== Work item ==
Transcribe the entries below exactly as they appear.

Source records below:

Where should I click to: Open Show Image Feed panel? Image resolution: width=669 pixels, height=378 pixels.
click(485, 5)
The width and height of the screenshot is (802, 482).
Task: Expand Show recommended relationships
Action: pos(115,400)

End of Source records.

== Solution to the exercise ==
Where should I click to: Open Show Image Feed panel? Image resolution: width=669 pixels, height=378 pixels.
click(485, 5)
The width and height of the screenshot is (802, 482).
Task: Expand Show recommended relationships
Action: pos(115,400)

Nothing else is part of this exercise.